| PROBLEM STATEMENT |
What do the lines from the one containing "Click the pink Yuzu Burst tube" through the end of the entries say? Quote them exactly, and only them.

__________

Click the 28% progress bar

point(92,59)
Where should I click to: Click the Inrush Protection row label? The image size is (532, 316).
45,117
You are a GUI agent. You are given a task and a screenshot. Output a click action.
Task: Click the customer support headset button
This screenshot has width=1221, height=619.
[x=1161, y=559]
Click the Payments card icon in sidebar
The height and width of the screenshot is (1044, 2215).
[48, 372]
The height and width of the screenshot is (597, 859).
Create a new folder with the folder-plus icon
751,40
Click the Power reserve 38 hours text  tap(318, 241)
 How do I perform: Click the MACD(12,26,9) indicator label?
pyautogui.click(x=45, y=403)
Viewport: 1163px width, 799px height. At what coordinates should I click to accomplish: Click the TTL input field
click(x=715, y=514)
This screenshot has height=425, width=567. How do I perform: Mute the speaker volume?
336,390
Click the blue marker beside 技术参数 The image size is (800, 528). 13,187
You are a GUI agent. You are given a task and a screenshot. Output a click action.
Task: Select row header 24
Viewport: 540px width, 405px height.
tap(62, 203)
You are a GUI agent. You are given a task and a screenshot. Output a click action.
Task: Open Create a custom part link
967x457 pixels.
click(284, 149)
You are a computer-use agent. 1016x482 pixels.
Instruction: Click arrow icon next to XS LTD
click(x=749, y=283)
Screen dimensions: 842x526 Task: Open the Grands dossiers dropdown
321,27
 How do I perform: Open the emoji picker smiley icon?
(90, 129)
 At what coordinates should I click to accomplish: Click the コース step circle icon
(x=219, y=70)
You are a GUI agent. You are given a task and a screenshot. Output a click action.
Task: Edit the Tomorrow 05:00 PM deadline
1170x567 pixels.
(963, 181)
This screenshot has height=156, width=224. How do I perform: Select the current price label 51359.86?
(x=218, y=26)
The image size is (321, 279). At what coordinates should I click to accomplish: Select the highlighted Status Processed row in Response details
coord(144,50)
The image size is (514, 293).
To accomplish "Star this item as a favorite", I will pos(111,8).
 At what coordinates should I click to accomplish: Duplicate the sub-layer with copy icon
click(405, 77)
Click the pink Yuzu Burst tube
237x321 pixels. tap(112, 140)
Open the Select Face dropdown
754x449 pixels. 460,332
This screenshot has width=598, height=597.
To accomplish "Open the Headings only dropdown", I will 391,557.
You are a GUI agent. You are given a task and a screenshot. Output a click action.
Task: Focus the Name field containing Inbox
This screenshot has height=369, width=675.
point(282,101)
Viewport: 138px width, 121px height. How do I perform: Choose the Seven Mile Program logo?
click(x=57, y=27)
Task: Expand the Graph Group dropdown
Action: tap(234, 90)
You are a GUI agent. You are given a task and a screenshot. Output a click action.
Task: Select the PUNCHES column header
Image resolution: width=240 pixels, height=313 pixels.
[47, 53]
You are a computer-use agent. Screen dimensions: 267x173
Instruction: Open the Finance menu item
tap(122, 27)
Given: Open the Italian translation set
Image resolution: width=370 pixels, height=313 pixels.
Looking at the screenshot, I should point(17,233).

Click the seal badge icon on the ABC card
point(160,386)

__________

| PROBLEM SOLUTION |
Click the pink Yuzu Burst tube
237x321 pixels. tap(112, 140)
Open the Select Face dropdown
754x449 pixels. 460,332
This screenshot has width=598, height=597.
To accomplish "Open the Headings only dropdown", I will 391,557.
You are a GUI agent. You are given a task and a screenshot. Output a click action.
Task: Focus the Name field containing Inbox
This screenshot has height=369, width=675.
point(282,101)
Viewport: 138px width, 121px height. How do I perform: Choose the Seven Mile Program logo?
click(x=57, y=27)
Task: Expand the Graph Group dropdown
Action: tap(234, 90)
You are a GUI agent. You are given a task and a screenshot. Output a click action.
Task: Select the PUNCHES column header
Image resolution: width=240 pixels, height=313 pixels.
[47, 53]
You are a computer-use agent. Screen dimensions: 267x173
Instruction: Open the Finance menu item
tap(122, 27)
Given: Open the Italian translation set
Image resolution: width=370 pixels, height=313 pixels.
Looking at the screenshot, I should point(17,233).

Click the seal badge icon on the ABC card
point(160,386)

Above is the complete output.